Ask referral sources for introductions to specific people, or to others like them who might have business to refer. Suggest that you’d love to work with others like them, and don’t’ be afraid to ask if they know anyone who might benefit from your services. Provide free or discounted samples of work to referral sources. For example, you might provide a free or discounted will for a referral source, or give them books, CDs, checklists or other materials that demonstrate your expertise and what you do for your clients. A referral source who can speak about you from personal experience will carry much more weight with a potential client.

Reciprocate if possible, but don’t stress if you can’t send business to a referral source. Find other ways to help their business. Introduce them to connectors, be a resource, give them information that will help them with their business, or ask them to accompany you to an event.

Stay in touch

Use your calendar to create reminders to follow up with any new connections, strategic partners, referral sources, inquiries or potential clients. Make your own rules about when you want to follow up (one week? two weeks?) and schedule those follow ups on your calendar. Stay in touch with existing and former clients and old referral sources on a regular basis so you always stay “top of mind.”

Be a Good Referral Source

To receive more referrals, you need to be a good referral source yourself.

  • Make sure you know what the client needs so that you can direct them to the appropriate person for help. This is where having a strong network comes in.
  • Refer only to those in whose skills you are confident and with whom you think the client will have a good experience. Your priority should be helping the client get the help they need from someone who is competent to do the job.
  • Contact the person you are referring the client to so they will be prepared. You may want to get permission from the client to give the referral their name. If permission is given, make a direct introduction.
  • Follow up – ensure the client received the help they needed, and solicit feedback from the client about the referral process and their experience with your referral, so you know whether to refer others in the future.

Treat Referral Sources Well

Think about your referral sources the same way you think about potential clients: how can you help your referral sources increase their business? How can you help them to improve?

Rather than focusing on what connections your referral sources, clients and former clients can make for you, think about what connections you can make for them. Show an interest in them as people, both inside and outside of business. Keep your eyes and ears open for ways to help them grow and prosper – even if they’re completely unrelated to your practice, or even to the law.

Always thank a source for a referral, even if it doesn’t turn into a client.
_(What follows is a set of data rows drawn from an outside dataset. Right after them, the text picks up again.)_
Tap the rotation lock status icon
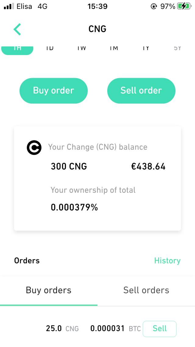 [154, 6]

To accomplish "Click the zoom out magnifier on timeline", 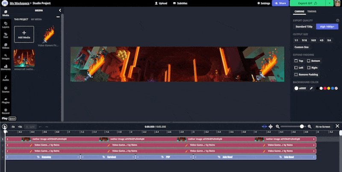I will click(x=277, y=127).
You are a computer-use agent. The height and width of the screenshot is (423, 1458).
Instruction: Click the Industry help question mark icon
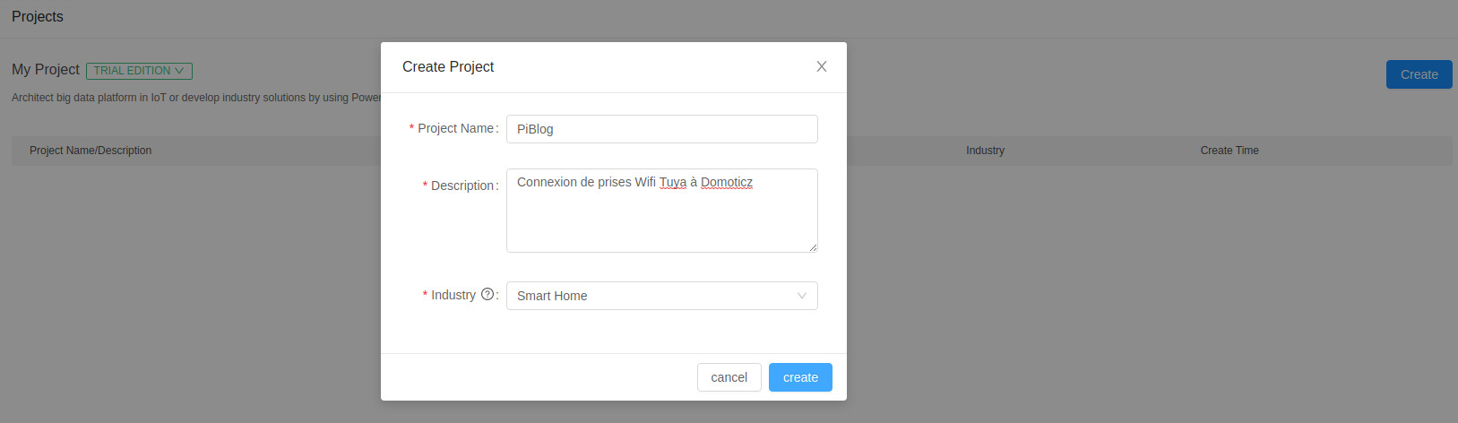(487, 294)
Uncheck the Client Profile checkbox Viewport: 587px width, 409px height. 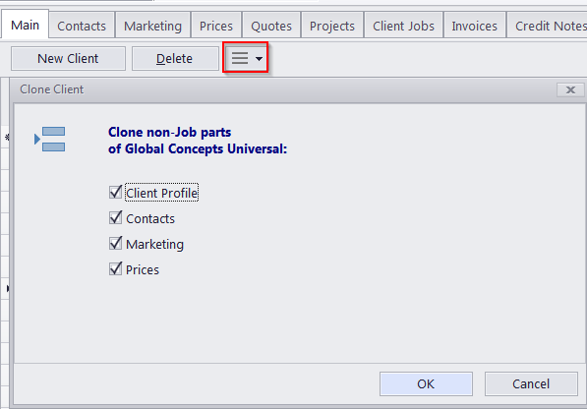(x=116, y=193)
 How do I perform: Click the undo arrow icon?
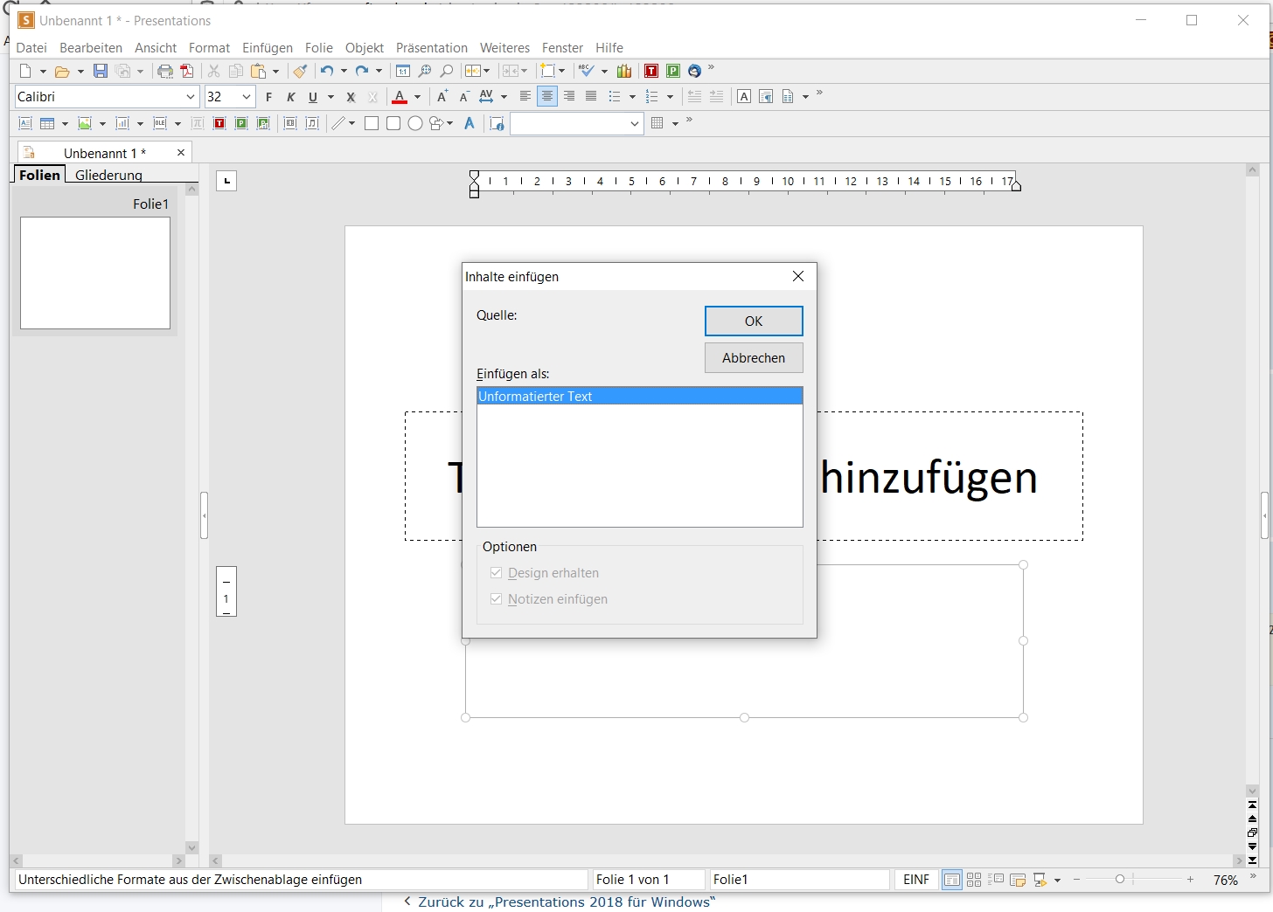point(326,72)
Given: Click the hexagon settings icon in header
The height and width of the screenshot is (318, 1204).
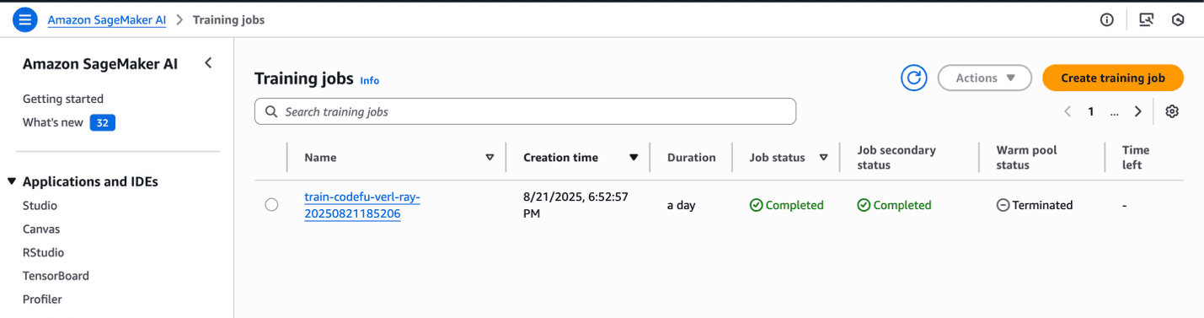Looking at the screenshot, I should [1178, 19].
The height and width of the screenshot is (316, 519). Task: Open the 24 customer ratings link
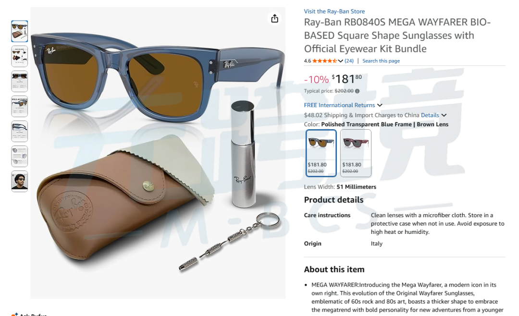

Newsletters, personal letters and gifts are nice, but it’s the long term relationship and genuine caring about referral sources, their clients and their businesses that is going to drive referrals to your door.

As my friend Barbara Nelson says, “The best gift you can give a referral source is that you take very good care of their referrals. They can trust you. Your good service gives them credibility as well, with the clients. Don’t worry about reciprocity in kind. Be grateful, get to know the referral sources, and perhaps there will be something you can do for them.”

If you approach the referral process from the perspective of giving to others, helping them grow and succeed and developing relationships with them, rather than just trying to use them or squeeze additional business or referrals out of them, you’re more likely to meet with success.

If you’re the kind of person who likes people, likes to talk to them, find out what they do for a living, who they know, where they live and what their hobbies and interests are, you will generate referrals naturally. People like others to show an interest in them. When that interest is genuine, people respond. When they like you and feel that you like them, the business will follow – even when you don’t expect it.